Pekín ha oficializado una maniobra financiera de gran envergadura para consolidar sus pilares bancarios y aseguradores. El Ministerio de Finanzas chino se dispone a inyectar 360.000 millones de yuanes, es decir, unos 54.000 millones de dólares, en tres bancos principales y cinco grandes aseguradoras públicas. Esta operación, financiada principalmente mediante la emisión de bonos soberanos especiales, se produce en un contexto de fragilidad económica marcado por una demanda de crédito débil, una crisis inmobiliaria prolongada y una compresión de los márgenes bancarios vinculada a la política monetaria actual.

El reparto de estos fondos prioriza a las instituciones sistémicas: se han asignado 290.000 millones de yuanes al sector bancario, de los cuales una gran parte se destinará al ICBC y al Agricultural Bank of China, mientras que los 70.000 millones restantes se distribuirán entre las cinco aseguradoras estatales. El objetivo inmediato no es una distribución de liquidez a los hogares, sino el fortalecimiento del capital propio de estas entidades. Al aumentar su capacidad de absorción de pérdidas, el gobierno busca garantizar la estabilidad del sistema y mantener el cumplimiento de los ratios regulatorios ante las incertidumbres del mercado.

El desafío estratégico reside en el efecto de apalancamiento generado por esta recapitalización. Teóricamente, este apoyo financiero podría respaldar hasta 2,3 billones de yuanes en nuevos créditos. Sin embargo, el éxito de esta medida sigue condicionado por la realidad de la demanda de préstamos en la economía real. Si bien los bancos disponen ahora de una mayor capacidad financiera, el estímulo efectivo de la actividad dependerá de la voluntad de los agentes económicos para endeudarse y de la estrategia de concesión de las entidades financieras.
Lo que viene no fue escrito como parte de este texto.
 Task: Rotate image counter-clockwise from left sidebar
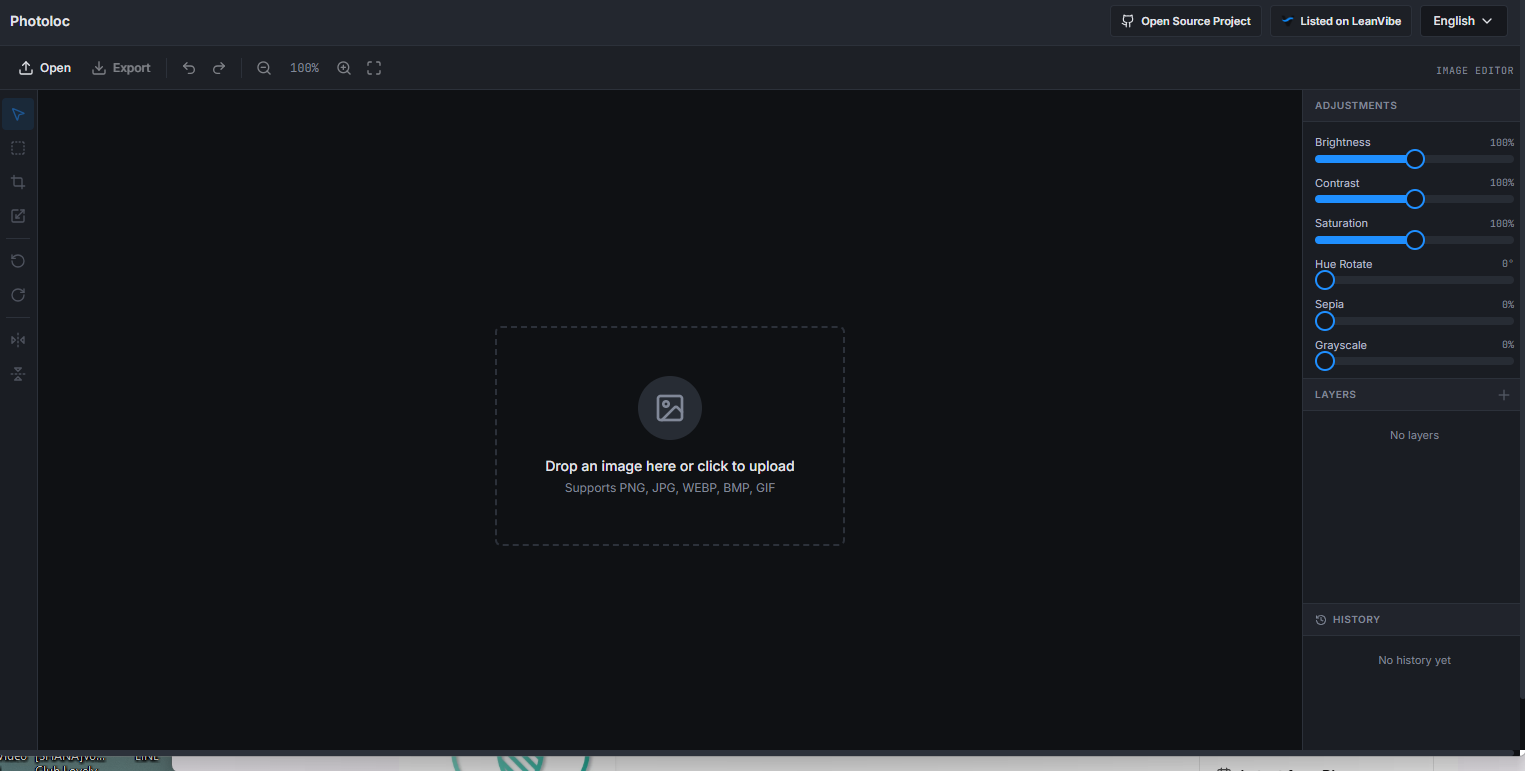[x=18, y=261]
Para los observadores de los mercados financieros y del ámbito crypto, las implicaciones siguen siendo matizadas. Aunque no existe un puente directo entre este capital estatal y los activos digitales —ya que el comercio de criptomonedas sigue prohibido en la China continental—, un aumento significativo del agregado monetario chino podría, por efecto rebote, inflar la liquidez mundial. Históricamente, las variaciones de la masa monetaria china influyen en los activos de riesgo, incluido el Bitcoin, con un desfase temporal. Por lo tanto, convendrá vigilar los indicadores de crédito bancario en los próximos meses, único barómetro real capaz de confirmar si esta inyección se traduce en una dinámica de mercado global o si sigue siendo una simple operación de contabilidad interna.